*** Begin section ***
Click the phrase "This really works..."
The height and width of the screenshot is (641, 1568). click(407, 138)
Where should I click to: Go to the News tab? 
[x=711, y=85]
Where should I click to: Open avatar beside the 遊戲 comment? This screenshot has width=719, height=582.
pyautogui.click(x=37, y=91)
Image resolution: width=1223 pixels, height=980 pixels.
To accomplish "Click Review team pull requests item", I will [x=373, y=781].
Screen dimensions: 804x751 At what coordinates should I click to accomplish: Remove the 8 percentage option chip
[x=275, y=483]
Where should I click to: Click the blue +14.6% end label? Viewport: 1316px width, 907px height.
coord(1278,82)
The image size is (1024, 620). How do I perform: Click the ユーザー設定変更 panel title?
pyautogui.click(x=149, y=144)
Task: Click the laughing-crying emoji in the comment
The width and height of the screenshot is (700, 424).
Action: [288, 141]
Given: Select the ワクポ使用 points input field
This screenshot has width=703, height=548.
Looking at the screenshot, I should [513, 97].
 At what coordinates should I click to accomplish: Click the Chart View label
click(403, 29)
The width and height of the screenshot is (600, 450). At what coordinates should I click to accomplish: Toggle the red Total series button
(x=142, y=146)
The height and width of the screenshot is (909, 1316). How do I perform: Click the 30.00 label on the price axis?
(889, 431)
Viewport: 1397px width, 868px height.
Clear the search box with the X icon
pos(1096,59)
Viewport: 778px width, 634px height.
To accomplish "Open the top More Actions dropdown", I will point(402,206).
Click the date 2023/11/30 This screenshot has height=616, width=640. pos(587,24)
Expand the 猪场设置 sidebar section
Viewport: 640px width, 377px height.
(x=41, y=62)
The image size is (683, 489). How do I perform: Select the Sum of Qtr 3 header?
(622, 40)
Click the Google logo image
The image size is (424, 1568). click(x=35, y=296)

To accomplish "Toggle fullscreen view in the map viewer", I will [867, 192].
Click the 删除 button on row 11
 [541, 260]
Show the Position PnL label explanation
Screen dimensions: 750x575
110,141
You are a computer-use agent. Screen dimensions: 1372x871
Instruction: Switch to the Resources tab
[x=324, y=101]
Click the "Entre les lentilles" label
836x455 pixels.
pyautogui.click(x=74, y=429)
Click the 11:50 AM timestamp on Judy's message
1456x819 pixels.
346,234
*** End section ***
Select and copy every line of the material that holds the string "will".

To accomplish "Click Review team pull requests item", I will [x=373, y=781].
To accomplish "Open the top More Actions dropdown", I will point(402,206).
To accomplish "Toggle fullscreen view in the map viewer", I will [867, 192].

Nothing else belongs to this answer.